● REQUIRED TASKS:
- A) Reproduce, word for word, the section of the Humboldt Park theater article that begins with the words containing "The neighbor, who" and ends with "Humboldt Park native.".
- B) Pick up the Humboldt Park theater article after its final sentence and continue writing it.

● TEXT UNDER STUDY:

[Start of section]

The neighbor, who owned a business new to the gentrifying neighborhood, argued that the Latino theater company’s rehearsals were too loud, according to artistic director Miranda Gonzalez.

“We were getting yelled at for making too much noise,” said Gonzalez, a Humboldt Park native.

Founded by a Latino ensemble in 2005, UrbanTheater Company operates out of a storefront at 2620 W. Division St. 

“I was like, ‘That’s interesting.’ It’s a busy street. We’re within the the city’s noise ordinance,” Gonzalez said.

The 38-year-old held onto what happened. To her, it felt like a microcosm of Humboldt Park’s gentrification struggle, and she knew she wanted to fictionalize the story — and others like it — for the stage.

That’s exactly what Gonzales ended up doing with “Not For Sale,” UrbanTheater Company’s new play, which previews Tuesday evening. Gonzalez teamed up with director Sara Carranza and playwright Guadalís Del Carmen to bring the play to life.

The play tells the story of two neighbors — one that has called Humboldt Park home for 40 years and another who only recently arrived.

Credit: Courtesy of Anthony Aicardi
The play tells the story of neighbors learning how to coexist in gentrifying Humboldt Park.

It follows the neighbors as they learn how to coexist in the gentrifying neighborhood, according to Gonzalez.

[End of section]

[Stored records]

[Start of section]

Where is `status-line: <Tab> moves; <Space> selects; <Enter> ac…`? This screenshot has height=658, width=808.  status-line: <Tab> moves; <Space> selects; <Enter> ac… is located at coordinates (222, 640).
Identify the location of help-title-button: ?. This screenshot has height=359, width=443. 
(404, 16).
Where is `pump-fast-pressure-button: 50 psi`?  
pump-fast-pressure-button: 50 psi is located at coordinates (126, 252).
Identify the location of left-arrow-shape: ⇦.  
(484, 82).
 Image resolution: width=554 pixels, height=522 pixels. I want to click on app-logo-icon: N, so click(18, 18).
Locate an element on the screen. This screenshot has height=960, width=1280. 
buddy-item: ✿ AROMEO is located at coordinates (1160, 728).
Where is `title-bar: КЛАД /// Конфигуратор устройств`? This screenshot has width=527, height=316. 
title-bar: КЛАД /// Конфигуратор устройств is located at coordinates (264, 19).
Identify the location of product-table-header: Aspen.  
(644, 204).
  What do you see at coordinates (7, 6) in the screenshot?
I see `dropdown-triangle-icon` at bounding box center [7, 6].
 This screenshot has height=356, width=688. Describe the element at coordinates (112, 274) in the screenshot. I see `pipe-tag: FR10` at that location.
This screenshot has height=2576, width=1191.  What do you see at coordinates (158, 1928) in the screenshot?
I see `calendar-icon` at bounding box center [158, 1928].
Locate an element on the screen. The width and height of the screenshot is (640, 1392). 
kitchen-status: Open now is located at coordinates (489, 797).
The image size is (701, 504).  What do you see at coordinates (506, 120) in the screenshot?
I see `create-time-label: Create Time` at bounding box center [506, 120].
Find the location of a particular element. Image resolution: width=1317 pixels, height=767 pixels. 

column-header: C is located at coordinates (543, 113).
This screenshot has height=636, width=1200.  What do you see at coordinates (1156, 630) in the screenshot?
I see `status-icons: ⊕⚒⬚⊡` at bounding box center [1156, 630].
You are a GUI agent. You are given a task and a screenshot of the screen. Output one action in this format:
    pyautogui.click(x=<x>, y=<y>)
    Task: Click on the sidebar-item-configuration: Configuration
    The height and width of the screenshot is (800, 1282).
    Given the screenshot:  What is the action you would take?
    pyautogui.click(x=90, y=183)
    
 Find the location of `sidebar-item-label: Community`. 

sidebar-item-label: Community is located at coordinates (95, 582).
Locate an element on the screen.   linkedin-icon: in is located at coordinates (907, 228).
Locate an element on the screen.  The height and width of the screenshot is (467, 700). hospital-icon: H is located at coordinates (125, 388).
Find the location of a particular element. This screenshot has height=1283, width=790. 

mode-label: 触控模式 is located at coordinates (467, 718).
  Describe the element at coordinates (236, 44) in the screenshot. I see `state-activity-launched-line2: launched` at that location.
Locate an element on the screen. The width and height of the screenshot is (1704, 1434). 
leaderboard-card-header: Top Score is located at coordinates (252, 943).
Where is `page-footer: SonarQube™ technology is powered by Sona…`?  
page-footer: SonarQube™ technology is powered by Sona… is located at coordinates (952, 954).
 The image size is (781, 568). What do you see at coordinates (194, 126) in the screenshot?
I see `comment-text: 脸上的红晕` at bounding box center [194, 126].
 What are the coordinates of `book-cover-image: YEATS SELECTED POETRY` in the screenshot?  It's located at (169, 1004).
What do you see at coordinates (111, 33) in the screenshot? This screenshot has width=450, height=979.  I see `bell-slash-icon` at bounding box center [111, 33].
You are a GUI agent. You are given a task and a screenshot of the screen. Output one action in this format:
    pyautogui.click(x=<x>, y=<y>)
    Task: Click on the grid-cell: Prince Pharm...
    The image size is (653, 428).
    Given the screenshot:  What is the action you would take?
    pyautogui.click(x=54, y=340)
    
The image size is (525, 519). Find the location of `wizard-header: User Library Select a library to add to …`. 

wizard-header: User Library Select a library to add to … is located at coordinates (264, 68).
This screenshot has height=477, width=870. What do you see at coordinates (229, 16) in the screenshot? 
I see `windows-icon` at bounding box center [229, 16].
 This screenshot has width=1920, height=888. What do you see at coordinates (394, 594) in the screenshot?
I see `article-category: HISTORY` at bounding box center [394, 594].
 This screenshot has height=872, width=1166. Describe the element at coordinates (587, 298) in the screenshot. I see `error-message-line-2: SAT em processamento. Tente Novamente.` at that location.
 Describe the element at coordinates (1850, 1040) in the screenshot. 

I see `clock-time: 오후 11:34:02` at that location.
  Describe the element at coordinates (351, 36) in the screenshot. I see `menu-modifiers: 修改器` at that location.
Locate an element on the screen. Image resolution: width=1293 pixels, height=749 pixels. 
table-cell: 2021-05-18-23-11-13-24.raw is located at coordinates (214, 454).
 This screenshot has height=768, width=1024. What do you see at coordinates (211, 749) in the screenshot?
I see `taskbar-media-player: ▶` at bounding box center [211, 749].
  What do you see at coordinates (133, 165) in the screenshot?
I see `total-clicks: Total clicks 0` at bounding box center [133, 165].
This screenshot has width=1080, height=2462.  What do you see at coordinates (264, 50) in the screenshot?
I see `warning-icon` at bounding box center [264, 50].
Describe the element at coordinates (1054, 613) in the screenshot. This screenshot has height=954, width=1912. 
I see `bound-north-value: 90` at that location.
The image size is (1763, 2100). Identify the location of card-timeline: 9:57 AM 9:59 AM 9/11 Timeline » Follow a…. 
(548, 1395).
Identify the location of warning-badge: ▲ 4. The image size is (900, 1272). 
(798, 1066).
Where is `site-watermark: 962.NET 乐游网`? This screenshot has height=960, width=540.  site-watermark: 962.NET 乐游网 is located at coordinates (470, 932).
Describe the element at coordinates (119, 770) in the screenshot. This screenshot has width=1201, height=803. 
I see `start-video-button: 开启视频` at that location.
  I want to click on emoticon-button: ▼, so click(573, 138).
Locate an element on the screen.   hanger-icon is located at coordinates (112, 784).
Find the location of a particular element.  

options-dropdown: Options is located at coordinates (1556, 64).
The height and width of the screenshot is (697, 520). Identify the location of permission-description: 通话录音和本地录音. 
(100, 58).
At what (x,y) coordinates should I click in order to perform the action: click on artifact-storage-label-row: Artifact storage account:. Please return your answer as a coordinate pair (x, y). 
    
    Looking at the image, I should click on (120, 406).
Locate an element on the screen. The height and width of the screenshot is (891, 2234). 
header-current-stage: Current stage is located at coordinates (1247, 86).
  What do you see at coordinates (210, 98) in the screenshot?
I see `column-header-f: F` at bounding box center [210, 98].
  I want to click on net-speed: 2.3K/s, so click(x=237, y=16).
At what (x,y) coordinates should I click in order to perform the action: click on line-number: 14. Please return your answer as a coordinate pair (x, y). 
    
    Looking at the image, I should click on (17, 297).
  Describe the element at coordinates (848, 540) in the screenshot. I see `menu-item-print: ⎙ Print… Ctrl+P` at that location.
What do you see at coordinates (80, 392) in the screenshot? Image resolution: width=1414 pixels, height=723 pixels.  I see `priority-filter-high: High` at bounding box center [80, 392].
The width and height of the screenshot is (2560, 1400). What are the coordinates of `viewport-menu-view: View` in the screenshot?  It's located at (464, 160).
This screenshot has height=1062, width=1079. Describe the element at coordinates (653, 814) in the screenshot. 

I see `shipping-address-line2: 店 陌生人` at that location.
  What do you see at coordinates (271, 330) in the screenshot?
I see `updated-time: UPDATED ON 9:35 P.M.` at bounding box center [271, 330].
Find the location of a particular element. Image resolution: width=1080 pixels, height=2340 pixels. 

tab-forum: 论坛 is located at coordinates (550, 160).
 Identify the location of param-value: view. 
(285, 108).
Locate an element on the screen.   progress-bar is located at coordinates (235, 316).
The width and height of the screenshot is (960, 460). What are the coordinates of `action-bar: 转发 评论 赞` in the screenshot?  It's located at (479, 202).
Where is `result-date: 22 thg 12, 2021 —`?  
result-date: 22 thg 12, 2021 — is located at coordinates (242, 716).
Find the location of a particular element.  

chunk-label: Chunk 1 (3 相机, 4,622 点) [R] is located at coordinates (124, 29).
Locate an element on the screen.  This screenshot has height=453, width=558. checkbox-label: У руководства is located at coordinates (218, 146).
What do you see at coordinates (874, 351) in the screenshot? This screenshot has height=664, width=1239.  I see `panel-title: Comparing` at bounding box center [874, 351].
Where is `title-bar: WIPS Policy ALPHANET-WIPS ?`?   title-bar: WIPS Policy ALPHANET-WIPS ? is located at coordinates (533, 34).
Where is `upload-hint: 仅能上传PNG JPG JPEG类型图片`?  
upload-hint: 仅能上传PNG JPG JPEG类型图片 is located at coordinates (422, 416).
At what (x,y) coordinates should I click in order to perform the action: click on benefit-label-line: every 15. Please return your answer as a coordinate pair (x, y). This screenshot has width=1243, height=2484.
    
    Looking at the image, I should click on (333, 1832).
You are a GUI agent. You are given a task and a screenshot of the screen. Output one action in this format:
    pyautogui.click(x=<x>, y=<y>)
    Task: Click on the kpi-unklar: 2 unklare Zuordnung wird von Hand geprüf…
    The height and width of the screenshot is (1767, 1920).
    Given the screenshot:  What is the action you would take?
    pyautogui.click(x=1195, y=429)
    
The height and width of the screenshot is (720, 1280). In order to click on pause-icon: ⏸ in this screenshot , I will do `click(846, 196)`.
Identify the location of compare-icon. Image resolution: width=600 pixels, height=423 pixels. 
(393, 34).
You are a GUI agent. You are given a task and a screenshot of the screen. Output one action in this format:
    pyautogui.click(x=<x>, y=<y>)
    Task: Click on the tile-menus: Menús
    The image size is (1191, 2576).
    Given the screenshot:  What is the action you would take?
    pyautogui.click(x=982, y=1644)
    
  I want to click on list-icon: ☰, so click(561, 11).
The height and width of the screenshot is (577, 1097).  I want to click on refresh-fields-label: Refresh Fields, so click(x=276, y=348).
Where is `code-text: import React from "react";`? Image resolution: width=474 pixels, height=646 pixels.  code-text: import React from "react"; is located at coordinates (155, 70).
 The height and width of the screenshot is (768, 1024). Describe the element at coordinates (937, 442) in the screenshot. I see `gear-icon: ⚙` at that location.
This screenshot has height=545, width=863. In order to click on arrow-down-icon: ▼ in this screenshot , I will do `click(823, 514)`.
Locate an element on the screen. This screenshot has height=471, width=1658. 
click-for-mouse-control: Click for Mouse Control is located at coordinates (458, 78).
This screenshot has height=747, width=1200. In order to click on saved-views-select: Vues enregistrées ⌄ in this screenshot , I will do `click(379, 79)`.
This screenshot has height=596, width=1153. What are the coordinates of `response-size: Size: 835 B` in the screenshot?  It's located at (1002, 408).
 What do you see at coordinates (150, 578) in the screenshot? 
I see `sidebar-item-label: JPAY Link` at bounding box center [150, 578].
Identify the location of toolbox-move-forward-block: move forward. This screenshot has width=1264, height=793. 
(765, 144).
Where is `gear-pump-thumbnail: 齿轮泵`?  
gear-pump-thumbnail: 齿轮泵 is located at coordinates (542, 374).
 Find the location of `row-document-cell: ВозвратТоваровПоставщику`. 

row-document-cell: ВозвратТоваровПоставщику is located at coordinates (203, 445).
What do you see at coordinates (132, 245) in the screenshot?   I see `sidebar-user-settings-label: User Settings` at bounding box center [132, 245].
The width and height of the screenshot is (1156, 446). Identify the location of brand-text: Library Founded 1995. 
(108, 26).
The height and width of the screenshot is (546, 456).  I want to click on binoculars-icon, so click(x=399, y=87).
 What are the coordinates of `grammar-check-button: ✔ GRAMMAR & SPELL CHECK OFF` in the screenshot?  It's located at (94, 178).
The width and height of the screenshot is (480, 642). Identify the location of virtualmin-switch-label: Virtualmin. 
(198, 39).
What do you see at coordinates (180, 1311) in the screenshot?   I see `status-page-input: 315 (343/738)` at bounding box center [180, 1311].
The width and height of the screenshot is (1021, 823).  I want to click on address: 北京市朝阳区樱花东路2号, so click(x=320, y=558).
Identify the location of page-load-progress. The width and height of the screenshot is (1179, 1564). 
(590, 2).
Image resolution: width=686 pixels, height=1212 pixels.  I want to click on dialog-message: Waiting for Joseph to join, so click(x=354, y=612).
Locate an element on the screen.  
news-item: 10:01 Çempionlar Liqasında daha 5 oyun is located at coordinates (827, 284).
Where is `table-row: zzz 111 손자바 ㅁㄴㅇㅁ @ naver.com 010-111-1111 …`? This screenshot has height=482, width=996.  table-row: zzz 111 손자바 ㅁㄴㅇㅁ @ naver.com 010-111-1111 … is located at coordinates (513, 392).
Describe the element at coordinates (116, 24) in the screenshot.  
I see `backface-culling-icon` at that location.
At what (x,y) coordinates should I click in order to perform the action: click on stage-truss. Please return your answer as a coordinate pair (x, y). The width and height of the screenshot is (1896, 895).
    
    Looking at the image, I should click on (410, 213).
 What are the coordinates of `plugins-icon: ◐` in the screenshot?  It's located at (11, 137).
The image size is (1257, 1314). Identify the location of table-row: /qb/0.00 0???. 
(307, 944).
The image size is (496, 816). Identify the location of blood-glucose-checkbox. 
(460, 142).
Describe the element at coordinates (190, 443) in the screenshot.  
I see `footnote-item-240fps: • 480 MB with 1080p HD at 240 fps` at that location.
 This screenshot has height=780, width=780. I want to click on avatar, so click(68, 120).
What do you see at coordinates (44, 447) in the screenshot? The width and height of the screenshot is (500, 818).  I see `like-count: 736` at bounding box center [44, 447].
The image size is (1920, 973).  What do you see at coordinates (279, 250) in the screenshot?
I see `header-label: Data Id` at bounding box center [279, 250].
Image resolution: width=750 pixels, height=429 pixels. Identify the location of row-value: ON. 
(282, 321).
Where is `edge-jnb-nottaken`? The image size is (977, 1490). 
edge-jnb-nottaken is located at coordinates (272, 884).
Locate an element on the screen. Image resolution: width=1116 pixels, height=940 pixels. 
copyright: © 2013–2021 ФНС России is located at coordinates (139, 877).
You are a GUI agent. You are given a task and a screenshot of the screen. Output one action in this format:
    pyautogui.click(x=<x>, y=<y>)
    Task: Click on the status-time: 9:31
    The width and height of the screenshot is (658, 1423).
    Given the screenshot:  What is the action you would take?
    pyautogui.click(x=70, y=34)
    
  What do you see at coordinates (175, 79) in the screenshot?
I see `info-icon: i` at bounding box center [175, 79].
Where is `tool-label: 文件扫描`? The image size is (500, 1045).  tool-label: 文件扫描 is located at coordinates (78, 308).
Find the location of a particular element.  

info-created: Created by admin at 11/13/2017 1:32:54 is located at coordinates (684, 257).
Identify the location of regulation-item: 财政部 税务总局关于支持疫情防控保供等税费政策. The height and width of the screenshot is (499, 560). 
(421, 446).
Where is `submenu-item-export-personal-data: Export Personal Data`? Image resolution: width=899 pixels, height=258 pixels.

[End of section]

● RESPONSES BY TASK:
- A)
The neighbor, who owned a business new to the gentrifying neighborhood, argued that the Latino theater company’s rehearsals were too loud, according to artistic director Miranda Gonzalez.

“We were getting yelled at for making too much noise,” said Gonzalez, a Humboldt Park native.

- B)
“I really want to create a discourse around that. What are we going to do to coexist and understand there are cultural differences?” she said.

The artistic director said it was also important her team tell a uniquely Chicago story that will hopefully gain traction in other cities.

“A lot of the time the people who are given a platform to speak in the Latinx community are folks from other areas, other states and other cities,” she said. “So I thought UrbanTheater Company would be a good place to begin fostering those stories and create a pipeline that bleeds into the national conversation about what is going on in Chicago.”

Gonzalez acknowledged gentrification — even the word itself — can be extremely divisive. Born and raised in Humboldt Park and Logan Square, Gonzalez finds herself routinely talking about the changing demographics in casual conversation.

“That particular conversation comes up often when you grow up in an area where you’re used to certain things and a summer passes and all of a sudden I stop seeing people who look like me,” said Gonzalez, who is black and Mexican.

In the play, “we’re going to talk about the elephant in the room and its going to feel uncomfortable for both parties, but we’ve got to address it. We have to address it,” Gonzalez said. 

But she said the play is not as serious as folks might expect.

“It’s actually very funny,” Gonzalez said. “I like to tackle stories through a sugar pill. We’re going to put this little pill in sugar and it’ll be a lot easier to swallow.”

The play is part of “Destinos,” the second annual Chicago International Latino Festival, which will feature more than 14 plays at venues across Chicago.

The cast currently includes Frankie Dávila (Reynaldo Rodríguez), Daniela Thome (Alderman Nancy Torres), Seamus McMahon (Mark), Rebekah Roberts (Susan), Andrew Pérez (Ricky González), Isaias Pérez (Jules) and Omar Vega (understudy).

The play begins previews Tuesday and the show’s official run begins Friday. The show runs through Oct. 20.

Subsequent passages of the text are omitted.